I'm A Virgo
Jamie Barty, our VFX Supervisor Discusses I'm A Virgo
"The show required a lot of troubleshooting for all the different styles of VFX they wanted to use. Some of it was in-camera and visual, some of it was almost full CGI shots."
The sideshow scene had the most VFX per shot of the entire show, so that was challenging and it took a lot to get it to the final cut. That sequence was the very first thing we started on this project, and yet it was also one of the last things we finished even as we worked on episodes 5, 6, and 7, just because it was so complicated. It had a digital ground, which had digital wheels driving on it, and all the characters inside were digi-doubles. We digitized the tires spinning and the smoke coming from them, and they’re in this digital environment with digital lights and buildings, too. Only Cootie, who was hanging onto the car, wasn’t digital.
"It was a lot of camera trickery with forced perspective. If someone is close to the camera, they look bigger. Cootie was always twice as close to the camera as everybody else on the scene, plus he was standing on a platform, so he looked really big. "

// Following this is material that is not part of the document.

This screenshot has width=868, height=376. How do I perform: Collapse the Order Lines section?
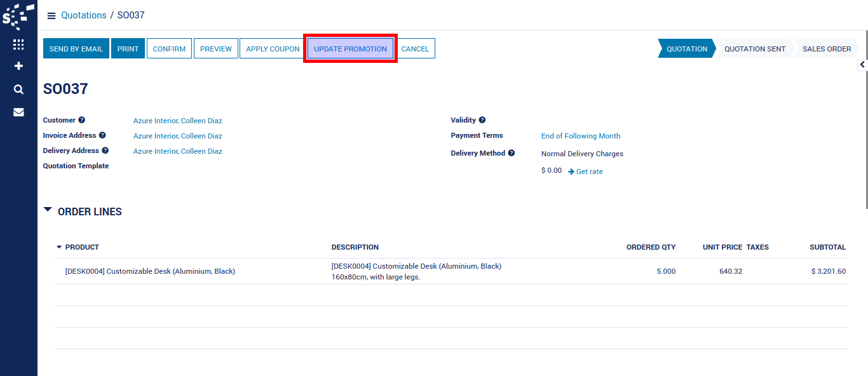[x=48, y=210]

There’s some shots that might look or feel digital, but are surprisingly practical. A good example of that is there’s a shot of Cootie on the stage chatting to Felix. He remembers something from the past, and a thought bubble pops out of his head. And most people think “easy, VFX, it’s just motion graphics and purely digital.” But that one wasn’t. We actually printed 300 frames– so we did tape the sequence and digitally stylize it, but then we physically printed out every single frame of that speech bubble, actually crumpled it up, and then photographed it.